En ses premières lignes des «Dedicationes Tornacenses» Nicolas Huyghebaert, maître de conférences à l’UCL, écrit «la consécration de la cathédrale romane de Tournai le 9 mai 1171 s’inscrit dans une longue suite de gestes semblables».

Il poursuit» le peuple chrétien a toujours attaché la plus grande importance à ce rite qui souligne la sainteté de ses lieux de réunion et les désigne comme des édifices religieux». Soulignant que «la consécration d’une église est commémorée chaque année par la fête de la dédicace»

L’exemple en est le «Cri de l’Ascension» signalé jusqu’à la fin de l’Ancien régime», ouvrant, de la veille de l’Ascension à la fête du Saint-Sacrement, la plus ancienne foire ou «franche fieste» locale qui débutait par une procession solennelle et une proclamation faite en commun par les autorités religieuses et civiles. Cette foire de mai n’était apparemment que la commémoration annuelle de la «dédicace» de l’église mère de la ville le dimanche 9 mai 1171, jour de la Pentecôte.

Un rite très suivi

Chaque construction nouvelle église ou abbaye, tout autel neuf donnent lieu à une dédicace dont la teneur est inscrite dans les livres. En ne gardant que ce qui intervient à Tournai au cours des XIe et XIIesiècle, on y trouve soit des notes sobres telle, anonyme le 9 mai 1066, «la cathédrale de Tournai a été consacrée à cette date» (les historiens récusent cette affirmation, peut-être relative à une restauration après l’incendie de 1059) ou encore, le 9 mai 1070 «Radbod, évêque de Tournai et Noyon, assisté de Lietbert, évêque de Cambrai, consacre la cathédrale de Tournai, les prélats procèdent à cette occasion à une translation de reliques» de Saint-Eleuthère vraisemblablement.

Au tour de Simon évêque de Tournai. Il consacre le 6 octobre 1132, l’église abbatiale de Saint-Martin et, en 1144, l’église de l’abbaye de Saint-Nicolas-des-Prés en l’honneur de la Sainte Trinité (en 1195, l’évêque Étienne d’Orléans en fait de même pour l’église et l’autel majeur ou il dépose diverses reliques et, en 1198, c’est le tour de sa chapelle épiscopale dédiée à Saint-Vincent). Vient Gérald avec en 1153, la chapelle des lépreux de concert avec le Magistrat local.

1171: quelle cathédrale?

Pas de longues dissertations sur cet événement signant cependant l’âge du vénérable événement.

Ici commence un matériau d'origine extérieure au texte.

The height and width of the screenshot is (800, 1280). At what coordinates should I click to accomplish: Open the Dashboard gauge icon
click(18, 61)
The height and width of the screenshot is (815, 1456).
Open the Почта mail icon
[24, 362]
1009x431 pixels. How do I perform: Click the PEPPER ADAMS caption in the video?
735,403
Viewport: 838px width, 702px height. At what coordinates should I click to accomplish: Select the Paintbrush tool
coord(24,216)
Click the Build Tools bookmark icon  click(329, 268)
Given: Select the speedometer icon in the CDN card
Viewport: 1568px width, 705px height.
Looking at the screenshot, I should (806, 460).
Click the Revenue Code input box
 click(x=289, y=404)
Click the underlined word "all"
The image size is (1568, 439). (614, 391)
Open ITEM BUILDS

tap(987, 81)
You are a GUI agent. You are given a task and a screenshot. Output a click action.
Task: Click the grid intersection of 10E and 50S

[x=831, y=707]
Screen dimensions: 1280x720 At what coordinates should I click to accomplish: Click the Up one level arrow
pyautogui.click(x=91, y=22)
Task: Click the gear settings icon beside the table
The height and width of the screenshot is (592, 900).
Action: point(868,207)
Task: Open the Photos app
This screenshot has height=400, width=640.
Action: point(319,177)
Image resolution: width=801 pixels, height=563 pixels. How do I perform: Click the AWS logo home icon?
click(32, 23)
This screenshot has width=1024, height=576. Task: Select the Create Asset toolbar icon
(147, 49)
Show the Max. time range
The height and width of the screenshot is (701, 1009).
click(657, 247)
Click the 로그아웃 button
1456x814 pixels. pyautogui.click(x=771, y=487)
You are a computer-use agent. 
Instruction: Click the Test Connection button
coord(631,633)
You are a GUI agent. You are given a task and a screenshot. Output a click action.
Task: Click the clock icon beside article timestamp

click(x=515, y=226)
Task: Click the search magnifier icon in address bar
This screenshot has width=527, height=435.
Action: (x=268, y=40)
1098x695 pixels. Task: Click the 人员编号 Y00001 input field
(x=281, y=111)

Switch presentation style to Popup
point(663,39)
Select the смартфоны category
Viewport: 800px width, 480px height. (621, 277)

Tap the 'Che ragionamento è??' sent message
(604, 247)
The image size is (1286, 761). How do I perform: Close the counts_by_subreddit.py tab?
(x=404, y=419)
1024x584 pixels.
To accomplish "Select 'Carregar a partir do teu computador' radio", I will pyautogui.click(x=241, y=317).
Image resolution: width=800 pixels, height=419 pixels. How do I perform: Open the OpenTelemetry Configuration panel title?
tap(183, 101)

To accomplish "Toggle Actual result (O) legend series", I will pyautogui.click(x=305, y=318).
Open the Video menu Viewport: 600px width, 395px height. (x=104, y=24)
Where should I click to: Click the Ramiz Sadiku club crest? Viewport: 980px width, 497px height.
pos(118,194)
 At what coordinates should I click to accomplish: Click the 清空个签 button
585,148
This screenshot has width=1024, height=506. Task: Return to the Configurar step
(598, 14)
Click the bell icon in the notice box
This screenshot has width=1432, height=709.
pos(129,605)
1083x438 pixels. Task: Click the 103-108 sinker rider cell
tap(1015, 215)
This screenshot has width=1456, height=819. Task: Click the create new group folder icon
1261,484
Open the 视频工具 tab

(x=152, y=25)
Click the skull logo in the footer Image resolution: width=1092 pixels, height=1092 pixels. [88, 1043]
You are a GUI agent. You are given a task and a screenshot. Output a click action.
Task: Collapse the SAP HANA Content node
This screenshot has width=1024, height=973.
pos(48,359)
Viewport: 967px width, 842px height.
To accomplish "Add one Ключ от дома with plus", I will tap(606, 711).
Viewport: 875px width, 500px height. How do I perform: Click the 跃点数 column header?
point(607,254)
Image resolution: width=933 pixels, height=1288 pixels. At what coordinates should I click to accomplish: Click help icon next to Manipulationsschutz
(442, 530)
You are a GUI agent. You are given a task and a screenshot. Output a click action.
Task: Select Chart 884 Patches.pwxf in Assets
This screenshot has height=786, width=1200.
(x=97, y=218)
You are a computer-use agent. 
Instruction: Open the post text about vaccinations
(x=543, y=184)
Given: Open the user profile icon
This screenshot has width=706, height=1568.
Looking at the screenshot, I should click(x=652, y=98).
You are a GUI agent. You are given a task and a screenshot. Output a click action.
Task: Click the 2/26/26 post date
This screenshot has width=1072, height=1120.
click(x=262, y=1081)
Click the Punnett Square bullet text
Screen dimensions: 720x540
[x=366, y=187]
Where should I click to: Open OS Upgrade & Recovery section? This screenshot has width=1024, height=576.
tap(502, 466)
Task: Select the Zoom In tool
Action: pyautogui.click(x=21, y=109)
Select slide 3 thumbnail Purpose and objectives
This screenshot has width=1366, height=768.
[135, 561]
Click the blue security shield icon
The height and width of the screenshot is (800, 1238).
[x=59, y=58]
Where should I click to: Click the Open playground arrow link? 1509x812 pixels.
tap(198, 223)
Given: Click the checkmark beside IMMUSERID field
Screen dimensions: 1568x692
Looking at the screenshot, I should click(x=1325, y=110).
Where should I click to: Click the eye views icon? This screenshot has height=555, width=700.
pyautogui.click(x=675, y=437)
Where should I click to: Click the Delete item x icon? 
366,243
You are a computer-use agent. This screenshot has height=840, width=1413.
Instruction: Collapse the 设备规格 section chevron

Deux lignes «Le 9 mai 1171, Henri de France, archevêque de Reims, accompagné de nombreux évêques, consacre la cathédrale de Tournai». Signe évident de l’importance de Tournai, Henri de France (1121-1175) s’est déplacé, lui qui est le troisième fils de Louis VI le Gros, roi de France.

L’évêque de Tournai, Gautier (mort le 19 août 1172) et son Chapitre avec son doyen Letbert de Saint-Pierre, le chantre et chancelier Letbert le Blond sont dans le cortège ainsi que les autres invités dont sans doute les évêques voisins. Quels en furent les rites pour cette dédicace? Les mêmes que ceux repris par Mgr Harpigny lors de la dédicace de sa nouvelle église Saint-Étienne de Templeuve? Qui sait?

À cette époque, la ville se couvre de chapelles, d’églises attestant la vitalité de la vie religieuse dopée par la vénération à Notre-Dame depuis la peste de 1090.

La cathédrale, celle que nous connaissons, n’est cependant pas achevée. Selon Paul Rolland, la nef l’est (1160) alors que le transept ne serait voûté que provisoirement, que les tours sont seulement ébauchées et que le chœur roman (disparu en 1242) n’est que sur plan.

Qu’importe, c’est la fête de la dédicace ce 9 mai 1171 et la foule y assiste, en liesse.